Of course, we don't want credit availability to tighten up so much, in an overreaction, that even reasonable subprime credit is cut off. We also don't want credit cutbacks to result in increased evictions, or in job losses because people can't keep cars needed to get to work. Fedasayeu throws up his hands and says the "consumer welfare" effect of tightening credit is uncertain.

I'm also wondering if markets do adjust to changes in regulation, but it takes a while. In other words, does the two year post-reform period studied allow enough time for the market to reach a new equilibrium where products do emerge to meet the demand for beneficial subprime credit?

FYI, Freakonomics did a story this week on payday lending and its effects. Available here: http://freakonomics.com/podcast/payday-loans/

I SO love Freakonomics. Their main source is Robert DeYoung, who sits in an endowed chair paid for by a bank. I'm not going to bother going into the "stats" because they've been covered (better than I can) in numerous other places.
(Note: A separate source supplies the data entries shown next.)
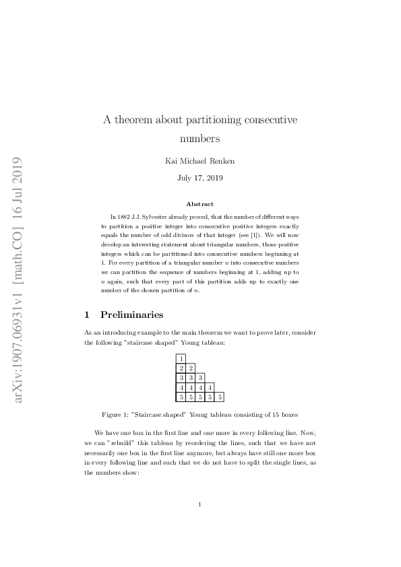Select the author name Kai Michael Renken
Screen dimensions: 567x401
pos(199,161)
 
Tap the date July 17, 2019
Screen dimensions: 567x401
pos(199,178)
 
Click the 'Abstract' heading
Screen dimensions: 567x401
pos(200,204)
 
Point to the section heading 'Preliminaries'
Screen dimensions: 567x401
pos(131,314)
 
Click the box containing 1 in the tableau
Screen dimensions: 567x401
pos(181,358)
I don't mind that the podcast didn't get around to the question of whether the academic research if flawed or if some of the researchers are in bed with the industry until almost the end. Podcasts aren't structured like newspapers stories, so it is not uncommon for a podcast to hold some of the juicier bits until the end.

I agree, some tightening of the availability of credit is necessary. I have found credit to be as dangerous to people's health as salt. No-one argues that the government should eliminate salt, but most responsible people who are not total libertarians agree that there is currently too much salt in processed foods and are OK with government putting some restrictions on salt content.

Freakonomics wants to be treated as a player that the Serious People should listen to, not as some guy banging away in his mother's basement. But it routinely acts the latter. I'm well aware podcasts aren't scholarly articles, but if you want to be taken seriously, you supplement your podcasts.